A House in the Country
by Richard Connell
A House in the Country (1924) tells the story of a city dweller's lifelong dream of rural escape and the bittersweet reality that awaits. "Yes, some day I'll have a house in the country."
I MET him again in this way: The revolving door of the excessively fashionable St. Erdman Hotel was spinning around furiously—and yet no one came forth. My eye spied this phenomenon; and, ever curious, I paused on Fifth Avenue and watched. Round and round sped the door like the Ferris Wheel in a squirrel cage propelled by an athletic squirrel gone mad. So fast did the door revolve that with difficulty I made out a small figure in a brown suit in one of the compartments. It was he who was making a whirligig of the door. Then I saw another figure, very bulky and cholerically red in the face and wearing the purple-and-gold livery of the hotel, stop the buzzing door and with outraged thumb and forefinger pick up the little man in brown by the collar, pop him out of the door like a tiddleywink and send him bouncing across the sidewalk in my direction. The little man picked himself up, apparently not in the least angry, cast not a single malediction at the broad purple back of the doorman, but began to brush himself off thoughtfully. Then I saw that he was Hosmer Appleby, with whom I had had a casual acquaintance in college some five years before.

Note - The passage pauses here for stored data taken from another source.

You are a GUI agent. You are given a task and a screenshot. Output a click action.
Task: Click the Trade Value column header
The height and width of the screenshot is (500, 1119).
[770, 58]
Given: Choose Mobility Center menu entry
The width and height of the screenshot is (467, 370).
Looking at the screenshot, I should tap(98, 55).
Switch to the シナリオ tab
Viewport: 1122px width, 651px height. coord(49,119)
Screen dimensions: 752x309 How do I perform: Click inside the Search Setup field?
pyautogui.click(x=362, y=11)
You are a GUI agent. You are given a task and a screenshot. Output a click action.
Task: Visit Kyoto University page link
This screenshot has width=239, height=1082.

“Why hello, Appleby,” I greeted him. “Are you hurt?”
“I shall not have one,” was his reply. “I do not like them.”
I stared at Appleby, uncertain whether he was dazed by his recent experience, or was perhaps psychopathic, or had been drinking.
“You do not like what?” I queried.
“Revolving doors,” he said. “I’ve tried them in seven buildings now, and I don’t like any of them. No; I shan’t have one. That’s settled.”
He addressed me as if I were trying to compel him to have a revolving door, willy-nilly.
“There, there,” I said soothingly, convinced now that his mind was affected. “You need not have revolving doors if you don’t want them.”
“But what kind shall I have?” he demanded, looking at me anxiously. “What kind would you have?”
“Have? For what?”
“Why, for your house, of course,” he said.
“But I have no house, Appleby.”
I fancied that he looked at me pityingly.
“Neither have I,” he said; “but I am going to have one.”
“Are you? Where?”
“In the country.”
“Whereabouts in the country?”
“I don’t know yet.” Then, in a tone that was rapt, if not actually reverent, he said, “Yes, some day I’ll have a house in the country.”
“When?”
“I wish I knew,” Appleby said. “As soon as I save enough to build the house and to provide a small income for myself.”
“You’re married then?”
“Oh, no; no, indeed. Nothing like that,” he assured me hastily.
“Then what the dickens do you want with a house in the country?”
“I’ll tell you,” said Appleby. “Where can we go and talk?”
I suggested a certain coffee house, hidden away in a side street.
“The coffee,” I said, as we started there, “is the best Java in New York. It is raised for the exclusive use of a royal family in Europe; but now and then the royal steward sells a bag to this coffee house. It has to be smuggled in, bean by bean; the man said so.”
“Smuggled in, bean by bean,” repeated Appleby. “Do you think I could get a bag?”
“A whole bag? What for?”
“For my house, of course,” he said. “I could serve it at the housewarming.”
“Well,” I said, “it strikes me that a fellow who plans what sort of coffee he’ll serve at the housewarming of a house that isn’t even started yet must like to peer into the future.”
“I do,” said Appleby seriously.
As we neared the coffee house he suddenly darted from my side. With some apprehension I saw him, by a somewhat hazardous display of gymnastic ability, mount a window ledge that he might examine closely one of the old ship lanterns that served to light the sign of the coffee house.
He climbed down, shaking his head.
“It won’t do,” he said.
“It won’t do what?” I asked.
“It won’t do for my house,” he replied.
As we entered the vestibule he dropped to his knees and ran an appraising hand over the doormat.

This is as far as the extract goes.